De retour en Nouvelle-Zélande, sa terre d’origine, la photographe Stephanie O’Connor se trouve submergée par un flot d’émotions. Une sensation nouvelle, étrange, qu’elle exorcise en tournant son objectif vers les paysages qui l’entourent. En résulte un ouvrage à l’aura hallucinatoire peignant le monde de teintes oniriques.
« L’artiste canadienne Moyra Davey parle d’un type de photographie qui ressemble à l’action de lire : toutes deux requièrent “une dérive et un but”, devenant “une entreprise d’absorption et de collection”. J’aime l’idée d’embarquer dans une aventure imprévue, guidée par une seule intention, ou un ressenti », confie Stephanie O’Connor. Une errance intuitive qu’elle entreprend elle aussi, s’imprégnant de son environnement pour construire des récits délicats aux couleurs soutenues. Des teintes évoquant une réalité alternative, qui aurait été esquissée par des peintres aux folles visions. C’est d’ailleurs en cours d’arts plastiques que l’autrice commence à s’intéresser au 8e art. « Je crois que je consternais mon professeur parce que j’étais extrêmement lente, et que ses remarques négatives m’ont poussé à chercher ailleurs », confie-t-elle. Au lycée, elle découvre l’argentique et le photogramme, et tombe sous le charme de la magie de ces procédés, comme de l’atmosphère singulière qui se dégage de la chambre noire. « Son rouge surnaturel, son agrandisseur et la vague odeur des produits chimiques… », se remémore-t-elle.

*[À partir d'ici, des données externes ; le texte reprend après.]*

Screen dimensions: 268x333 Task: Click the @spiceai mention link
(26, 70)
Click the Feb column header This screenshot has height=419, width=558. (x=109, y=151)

Depuis, elle laisse son appétence pour l’onirisme la mener vers de nombreux projets. À Berlin, où elle réside actuellement, elle multiplie les collaborations avec des écrivain·es, poète·sses, musicien·nes et autres artistes et ne cesse d’imaginer de nouvelles manières créatives de donner à voir le monde. Une démarche qui l’accompagne à son retour en Nouvelle-Zélande, d’où elle est originaire. « J’ai été submergée par les dynamiques familiales, la force des souvenirs et cette sensation de nouveauté qui ne m’était pas familière. Je ne m’attendais pas à l’impact de ces émotions », raconte l’artiste. Alors, pour tenter de mettre de l’ordre dans le tumulte de son esprit, elle se lance dans la composition de All Stars Stand Close in Summer Air. Un ouvrage relatant sa redécouverte de la terre qui l’a vue grandir.
Comme une éruption
Des courbes gracieuses d’un nuage rougeoyant aux caresses du soleil sur l’eau calme. Des rides d’un tissu qui se noie à l’éclat d’yeux contemplant l’horizon, Stephanie O’Connor capture l’indicible, la poésie du réel avec une force narrative incontestable. Des cieux aux terres, les couleurs se fondent les unes dans les autres, enveloppent les éléments, tracent des arabesques dans le temps. Une ode à la nature néozélandaise transcendant l’enveloppe du « vrai ». « Je me suis intuitivement tournée vers elle – c’était peut-être une réaction à la stérilité du paysage de Berlin en hiver. En résulte une esthétique hallucinatoire, riche, inspirée par l’intensité de mes ressentis et le vertige que me procurait cet été humide », explique l’autrice. Une conception fiévreuse, où les tonalités se distordent pour refléter l’invisible. Amatrice de la postproduction, Stephanie O’Connor joue avec les paramètres, dérègle le réel pour laisser apparaître des variances qu’on ne peut apercevoir à l’œil nu, s’amuse avec l’identité même des images, « repousse leur limite jusqu’à ce qu’elle soit sur le point de se briser ».
Et de ces écartèlements artistiques émerge un univers à la splendeur irréelle. Comme si la dimension fantastique des photographies permettait à leur conceptrice de s’abandonner à l’expérience de son retour à Aotearoa (terme définissant la Nouvelle-Zélande en langage maori, ndlr). Une manière pour elle de personnaliser – et personnifier – la notion de mémoire venant nourrir ce travail. « Simone Fattal, compagne de la poétesse Etel Adnan et sculptrice a dit : “La mémoire est quelque chose qui vous surprend. Elle est votre identité, elle est vous-même, mais elle ne se manifeste que quelques fois. Et vous ne savez jamais quand. C’est comme une éruption” », ajoute Stephanie O’Connor. Une éruption donnant naissance à de nouveaux territoires, teintés d’une aura surnaturelle, aussi belle que chargée d’histoire. Une éruption dont les cendres incandescentes composent All Stars Stand Close in Summer Air.